Mehr als bemerkenswert fällt der Vergleich zwischen fehmarnscher und siebenbürgischer Rechtsgeschichte bei einer besonderen Institution auf, den sogenannten nominati (denominati), zu deutsch Genannte (Benannte).

Der erwähnte advocatus führte in den zwei Gerichtsbezirken Fehmarns den Vorsitz und ernannte für die jeweiligen Verhandlungen bzw. für die Untersuchungen bei schweren Straftaten die nominati. Diese wurden sozusagen als Untersuchungsrichter tätig und anhand ihrer Urteilsfindung fällte der Vogt den Urteilsspruch.

Eine eventuelle Berufung ging an das königliche Gericht. In einem Fragment des „Hermannstädter Statuts“ aus der Mitte des 15. Jahrhundert sind auch Bestimmungen über die Betätigung der Genannten enthalten.

Demnach nahmen diese, gemeinsam mit den Ratsherren, an der Beaufsichtigung von Gemeindearbeiten teil. Außerdem wirkten sie, als untergeordnete Körperschaft, bei Gerichtsverhandlungen des Rates mit.

Bereits im 13. Jahrhundert werden nominati in Wien, Regensburg, Neuß u.a. Städten erwähnt.
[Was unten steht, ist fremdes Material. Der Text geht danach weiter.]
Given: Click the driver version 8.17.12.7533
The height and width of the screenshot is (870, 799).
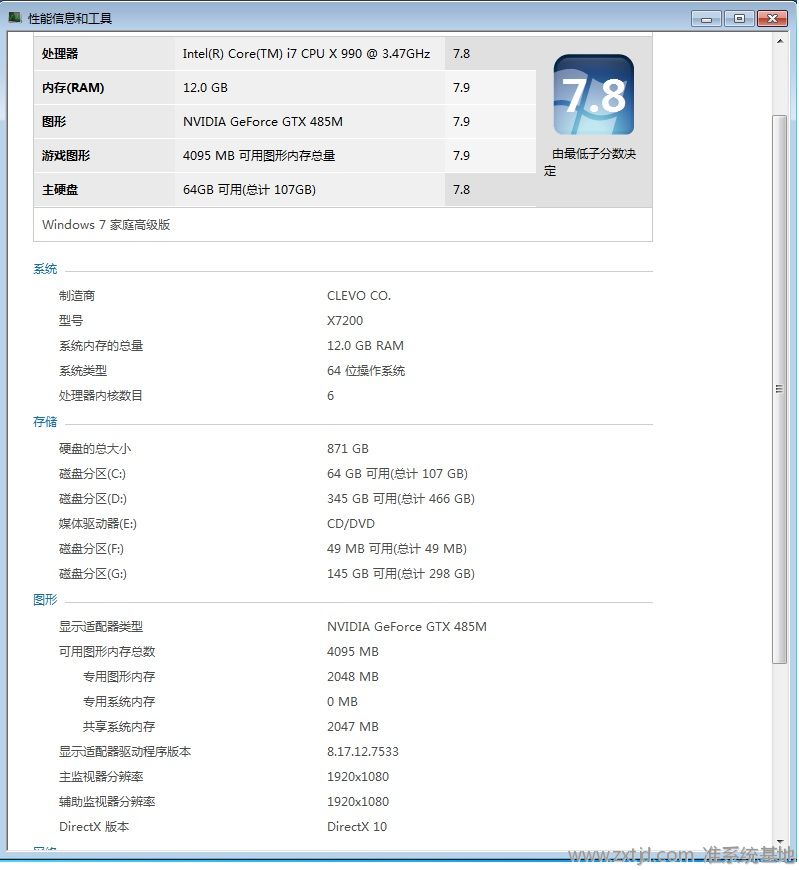Looking at the screenshot, I should pyautogui.click(x=363, y=752).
Hierbei ist Wien für Hermannstadt und Fehmarn besonders interessant. Hier spielten die Flandrer im 13. Jahrhundert eine bedeutende Rolle, nachdem Herzog Leopold ihnen 1208 einen Freiheitsbrief („Flandrerprivileg“) ausgestellt hatte. Sie traten als angesehene Kaufleute in der Stadt auf, flämische Sitte galt als die feinste bei Hof.

Es ist nachgewiesen worden, dass das Rechtsinstitut der Genannten ursprünglich auf den flandrisch-nordfranzösischen Rechtskreis zurückgeht und von flämischen Siedlern, so wie nach Wien höchstwahrscheinlich auch nach Fehmarn und Hermannstadt gebracht wurde. Der bekannte Historiker Georg E. Müller (1866-1944) hat an mehreren Stellen seiner Abhandlungen auf die Verwandtschaft einiger siebenbürgisch-sächsischer Rechtsbestimmungen mit Stadtrechten westflandrischer Städte wie Poperinge, Veurne u.a. hingewiesen.

Es waren die berühmten priores flandrenses, oder auch die alii flandrenses, die auf diese Art ihre Visitenkarte den nachmaligen Siebenbürger Sachsen gaben.

Im Übrigen: Auf das Jahr genau, nämlich 1867, wurde sowohl für die fehmarnschen Privilegien und Sonderrechte als auch für die Nationsuniversität der Siebenbürger Sachsen leider das Ende eingeläutet. Es war diesmal reiner Zufall.